▸ YOUR TASK
For every line in the records below that holds "agent", make a copy.
⁂
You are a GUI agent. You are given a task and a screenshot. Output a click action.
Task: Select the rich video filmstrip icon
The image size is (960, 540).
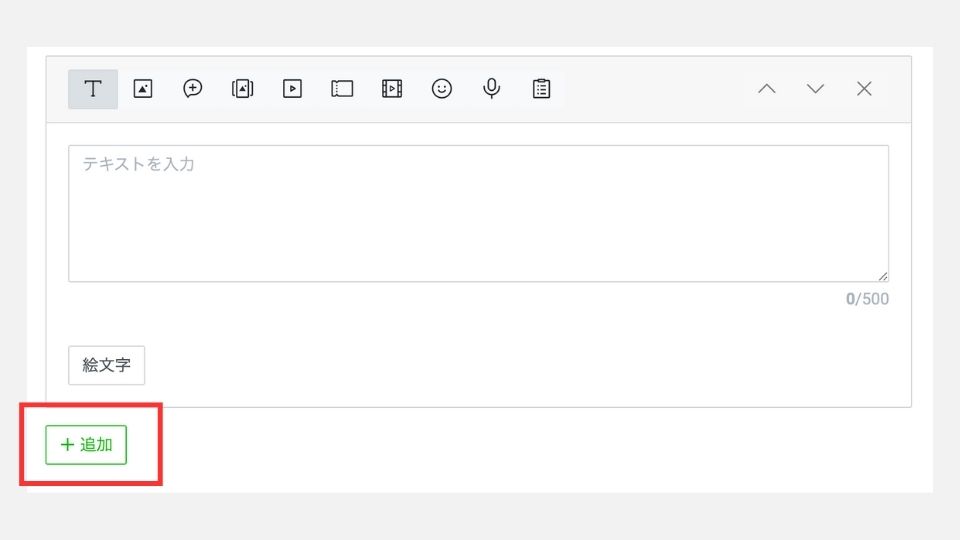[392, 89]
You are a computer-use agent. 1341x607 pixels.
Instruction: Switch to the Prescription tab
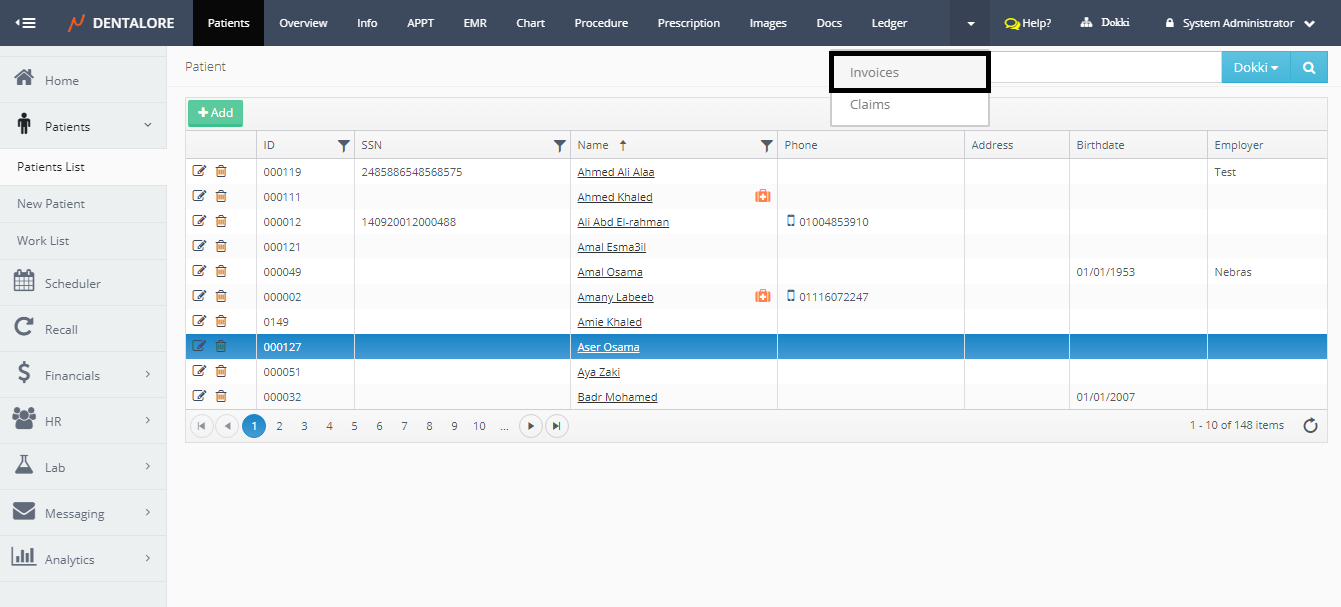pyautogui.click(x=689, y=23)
⁂
▸ EXERCISE RESULT
You are a GUI agent. You are given a task and a screenshot. Output a click action.
You are a computer-use agent. 1341x607 pixels.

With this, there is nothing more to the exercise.